“See, I have brought you a pond lily and a bunch of blue violets, because I remembered how much you used to like them. The violets are just the color of your eyes,” he said, as he held them so close to her that his hand touched her white cheek and sent the hot blood to it suddenly.
Then, drawing his chair close to her couch, he began to talk as easily and naturally as if the sight of her, so pale and languid and sweet, were not stirring within him a wild tornado of feeling which, had he known of the answering throb in her heart, might have burst its bonds and trampled down every right of the little lady coming down the hall ostensibly to call on Gertie, but really to know for herself if Godfrey was there with her!
“And so you are taking your dessert here? Really, Miss Westbrooke, I shall object to this,” Alice said, as she entered the room, trying to speak playfully, though there was that in her eyes which warned Godfrey not to provoke her too far if he would avoid a scene. Spying the lily she snatched it up, exclaiming: “The very thing I was wanting for my hair! Where did it come from?”
Gertie glanced at Godfrey, who explained:
“It was the only one the boy had, or I would have bought more.”
“Oh, you brought it to her, then?” Alice said, dropping it as suddenly as if it had been plague-smitten, while Gertie said, entreatingly:
“Please keep it, Miss Creighton, I really do not care for it.”
“Neither do I, thank you;” and with a very low bow Alice left the room, waiting at the end of the hall till Godfrey saw fit to join her.
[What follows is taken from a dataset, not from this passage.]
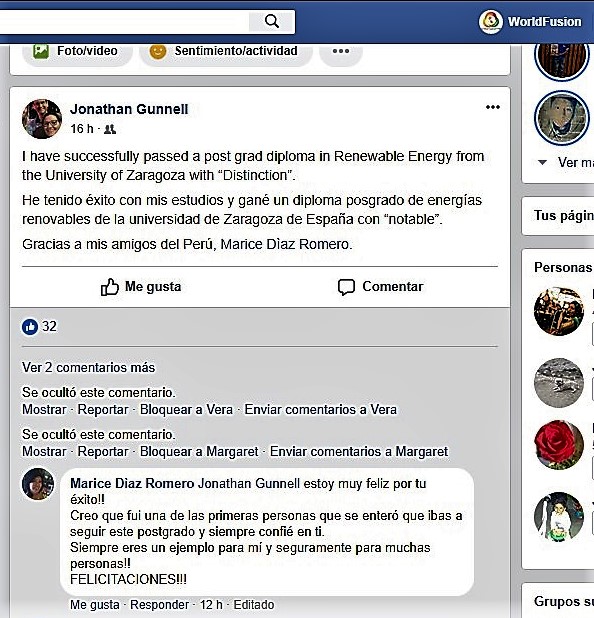Open the post options three-dot menu

pos(493,107)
There was something of a quarrel between the two lovers, who walked down the garden to a retired summer-house, where, Godfrey said, they could have it out, bidding Alice “scratch and bite like a little cat, if she wanted to.”
“I don’t want to scratch nor bite, and I ain’t a little cat, but I do not think it fair in you to admire that girl so much, and take her lilies and violets and things, and you engaged to me,” Alice sobbed, while Godfrey, who knew that she really had just cause for complaint, tried to appease her, and promised not to offend again so far as Gertie was concerned.